Il leader del progetto ha affermato che l'intento originale di questa ricerca era quello di sviluppare una soluzione semplice, sicura ed economica in modo che i consumatori non debbano scegliere tra la sicurezza alimentare e la qualità della freschezza. La ricerca è stata parzialmente ispirata anche dalle esperienze reali dei membri delle famiglie del gruppo di ricerca, i cui figli spesso consumavano grandi quantità di mirtilli e altri frutti, sollevando preoccupazioni sull’assunzione di residui di pesticidi a lungo termine.

Attualmente questa tecnologia è ancora in fase di ricerca in laboratorio. Il team di ricerca ritiene che, sebbene i risultati siano incoraggianti, siano necessari test su larga scala per verificarne le prestazioni in diverse varietà di frutta, catene di approvvigionamento commerciali e ambienti di conservazione a lungo termine prima che possa effettivamente entrare sul mercato. Allo stesso tempo, l’approvazione normativa, la valutazione della sicurezza e il controllo dei costi di industrializzazione devono ancora essere ulteriormente avanzati.

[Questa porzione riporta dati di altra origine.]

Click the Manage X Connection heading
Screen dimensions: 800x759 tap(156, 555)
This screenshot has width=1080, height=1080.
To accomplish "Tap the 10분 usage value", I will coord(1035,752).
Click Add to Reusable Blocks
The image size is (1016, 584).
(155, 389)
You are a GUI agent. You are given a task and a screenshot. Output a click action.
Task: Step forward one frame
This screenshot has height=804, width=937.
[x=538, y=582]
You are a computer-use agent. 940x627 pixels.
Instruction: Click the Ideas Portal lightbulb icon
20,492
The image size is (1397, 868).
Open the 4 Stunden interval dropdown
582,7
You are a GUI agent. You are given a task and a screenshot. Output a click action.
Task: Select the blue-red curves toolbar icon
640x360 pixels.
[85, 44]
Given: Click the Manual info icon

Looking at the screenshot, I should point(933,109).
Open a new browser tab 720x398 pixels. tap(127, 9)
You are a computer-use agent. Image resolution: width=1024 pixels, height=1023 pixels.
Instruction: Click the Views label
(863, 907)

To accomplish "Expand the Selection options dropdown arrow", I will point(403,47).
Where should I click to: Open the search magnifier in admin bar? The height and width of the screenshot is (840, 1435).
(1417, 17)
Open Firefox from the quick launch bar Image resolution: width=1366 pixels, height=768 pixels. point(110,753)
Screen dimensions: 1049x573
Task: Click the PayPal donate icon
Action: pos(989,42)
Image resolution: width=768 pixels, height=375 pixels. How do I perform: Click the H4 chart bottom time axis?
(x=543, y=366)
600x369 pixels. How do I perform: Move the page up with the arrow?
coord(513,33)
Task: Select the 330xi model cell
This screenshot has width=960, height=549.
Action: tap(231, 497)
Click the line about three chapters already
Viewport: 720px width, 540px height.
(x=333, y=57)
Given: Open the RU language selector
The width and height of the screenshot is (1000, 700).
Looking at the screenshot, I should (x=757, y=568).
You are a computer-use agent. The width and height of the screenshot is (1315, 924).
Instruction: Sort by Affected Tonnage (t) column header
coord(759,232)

I ricercatori ritengono che, se potrà essere commercializzato in futuro, questo nuovo liquido per lavare la frutta con capacità sia di pulizia che di conservazione della freschezza non solo aiuterà a ridurre il rischio che i consumatori siano esposti a residui di pesticidi, ma si prevede anche che ridurrà gli sprechi alimentari e porterà nuove soluzioni alla catena di approvvigionamento alimentare globale.